There a number of successful examples. For instance, through its foundation Anglo American plc contributed $50.3 million to the wellbeing of local communities by means of gifts, donations in cash and staff time. Anglo American’s fund in South Africa regularly receives top ranking among its peers from social investment vehicles and NGOs.
AngloGold Ashanti and Rio Tinto plc offer successful stories of their efforts working with NGOs.
In the first case, AngloGold Ashanti’s CSI Fund contributed $1.98 million to 68 projects across southern Africa. In terms of sectors, education received the greatest backing (40%) followed by HIV/AIDS (20%), welfare and development (17%) and skills training and job creation (11%).
Rio Tinto’s case shows that businesses are ready to play a leading role in tackling climate change. Across the group’s operating countries, Rio Tinto is engaged in talks with a range of widely respected NGOs including Resources for the Future, the Pew Center on Global Climate Change, WWF Australia and Conservation International. These are but a few of the thousands of successful examples of good relationships between mining companies and NGOs.
As a volunteer worker for different NGOs, I know in many cases there are problems when corporations pursue social objectives together with NGOs. One problem is time. Company foundations perceive that NGOs’ time is slower than theirs to resolve practical problems. Another important difference is based on financial resources. While company foundations do not have a cash problem, NGOs are chronically under-budgeted.
In addition, NGOs and company foundations do not always speak the same language. For instance, for some people “to support projects” means to design ideas and then hire a group who will put the ideas into practice. However, for others “to finance projects”mean to call different specialized entities and choose the best proposal.

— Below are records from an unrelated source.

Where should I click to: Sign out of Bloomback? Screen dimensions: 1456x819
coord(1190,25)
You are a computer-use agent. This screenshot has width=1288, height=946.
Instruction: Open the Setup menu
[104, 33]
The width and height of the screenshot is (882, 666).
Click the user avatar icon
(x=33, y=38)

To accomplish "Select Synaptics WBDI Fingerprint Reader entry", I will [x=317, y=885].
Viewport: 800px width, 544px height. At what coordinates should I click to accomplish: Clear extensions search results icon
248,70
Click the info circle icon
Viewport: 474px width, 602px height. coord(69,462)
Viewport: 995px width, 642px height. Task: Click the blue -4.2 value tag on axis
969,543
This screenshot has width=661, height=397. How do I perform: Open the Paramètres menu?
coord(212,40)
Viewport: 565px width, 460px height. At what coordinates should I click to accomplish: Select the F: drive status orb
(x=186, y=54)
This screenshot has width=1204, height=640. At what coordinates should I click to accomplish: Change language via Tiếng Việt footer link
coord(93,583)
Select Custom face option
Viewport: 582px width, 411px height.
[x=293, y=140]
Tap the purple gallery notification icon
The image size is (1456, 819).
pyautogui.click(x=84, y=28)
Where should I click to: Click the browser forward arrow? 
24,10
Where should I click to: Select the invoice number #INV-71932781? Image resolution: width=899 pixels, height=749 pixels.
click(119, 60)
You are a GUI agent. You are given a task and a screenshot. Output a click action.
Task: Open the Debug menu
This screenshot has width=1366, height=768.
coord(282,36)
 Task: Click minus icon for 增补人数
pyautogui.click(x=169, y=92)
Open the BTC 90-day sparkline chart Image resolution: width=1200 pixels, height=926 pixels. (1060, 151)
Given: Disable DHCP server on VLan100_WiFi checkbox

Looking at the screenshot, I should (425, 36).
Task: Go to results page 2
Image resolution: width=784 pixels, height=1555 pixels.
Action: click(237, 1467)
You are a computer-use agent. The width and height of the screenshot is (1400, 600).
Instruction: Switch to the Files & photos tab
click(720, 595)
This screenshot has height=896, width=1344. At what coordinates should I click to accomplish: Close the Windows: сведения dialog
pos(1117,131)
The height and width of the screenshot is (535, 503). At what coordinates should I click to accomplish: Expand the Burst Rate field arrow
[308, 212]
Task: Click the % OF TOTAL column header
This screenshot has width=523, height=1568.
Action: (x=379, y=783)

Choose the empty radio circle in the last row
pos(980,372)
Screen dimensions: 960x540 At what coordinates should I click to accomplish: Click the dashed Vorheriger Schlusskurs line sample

In other cases, the background of company staff responsible for social programs may well be an obstacle. For instance, some firms hire marketers who do not have social agency background and are very oriented to short-term results. They do not know that social changes take time. Another obstacle arises when there is a weak legal framework in the local and regional government. Some foundations and NGOs experience problems when they try to produce social changes in regions where politicians promote welfare programs and boycott NGOs’ efforts.
There are a number of reasons for strengthening this special relationship between NGOs and companies. For instance, companies know that NGOs are able to interpret social needs and trends, while NGOs perceive that without financial support from foundations they cannot work properly. In addition, volunteer workers can learn significantly from NGOs while NGOs can learn from companies how to draw up an annual progress report, or how to achieve management transparency. Last but not least, this relationship can offer to the community real social changes beyond the public agenda, offering long-term public policies.